Per garantire la crescita economica la più necessaria è certamente la crescita demografica. Il governo deve dare più speranze alle giovani coppie. Consentire ai giovani di entrare prima nel mondo del lavoro, di acquisire prima un’indipendenza economica, di realizzare, soprattutto per le donne, l’obiettivo della genitorialità non all’apice della carriera, ma al suo inizio grazie a un supporto legislativo di sostegno economico e a una rete di servizi sul territorio.

Investire le risorse che la crisi della pandemia ci mette a disposizione a tassi praticamente nulli per raggiungere questi obiettivi è fare del debito buono. Per aumentare la base demografica degli italiani, oltre al debito, si potrebbe percorrere anche un’altra strada, ottenendo un risultato simile in un istante con un semplice gesto di volontà politica. Per avere più cittadini italiani non è necessario fare solo più figli.

Ecco la seconda parola pronunciata da Draghi: cittadinanza. Utilizzata in un modo stranamente nervoso, con la fretta di chi non voleva essere tirato per la giacca sul tema della cittadinanza onoraria da garantire a Patrick Zaki, dopo l’iniziativa parlamentare della sua maggioranza alla quale il governo ha espresso parere favorevole.

Lo studente egiziano che da oltre un anno giace in detenzione preventiva in una prigione de Il Cairo può divenire un simbolo e mettere in luce quanto sia fondamentale in un mondo globalizzato essere scelti come luogo dove vivere. La cittadinanza a Zaki ha un valore sul fronte dei diritti umanitari e sulla capacità dell’Italia di dialogare con i regimi unendo interessi economici e rispetto dei propri valori e della dignità dei propri cittadini.

Sarebbe però anche un segnale fortissimo di speranza per tutti quei ragazzi nati o cresciuti in Italia, che parlano italiano, che hanno frequentato le scuole italiane, visto la tv italiana, navigato sui siti italiani, mangiato italiano e ai quali la cittadinanza è negata fino alla maggiore età e a volte anche oltre.

Il tema dello ius soli e dello ius culturae non può essere escluso da un ragionamento più ampio sulla crescita del Paese e sulla necessità di una crescita demografica. Chi nasce in Italia e chi vive in Italia per un determinato periodo deve essere un cittadino italiano.

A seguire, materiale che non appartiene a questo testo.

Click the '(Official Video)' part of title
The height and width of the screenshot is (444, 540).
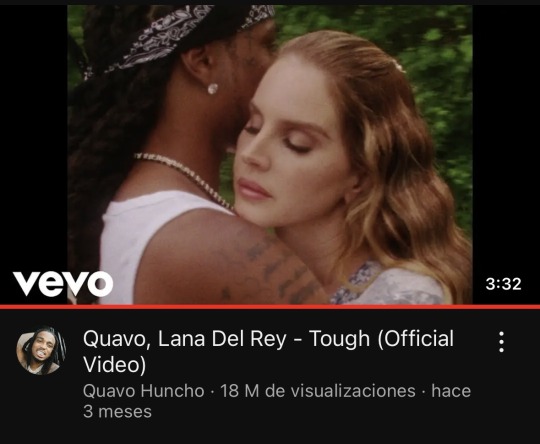point(269,351)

Una riforma semplice, una riforma buona. Una riforma che non produce debito, ma che ci consentirebbe di ripagare un debito nei confronti di tutti quei ragazzi che sono italiani per esperienza di vita e si sentono italiani nella mente e nel cuore e che un sistema politico con la testa rivolta al passato non riesce a guardare negli occhi e riconoscere.

 
La cittadinanza per Zaki, la cittadinanza per tutti i ragazzi nati in Italia.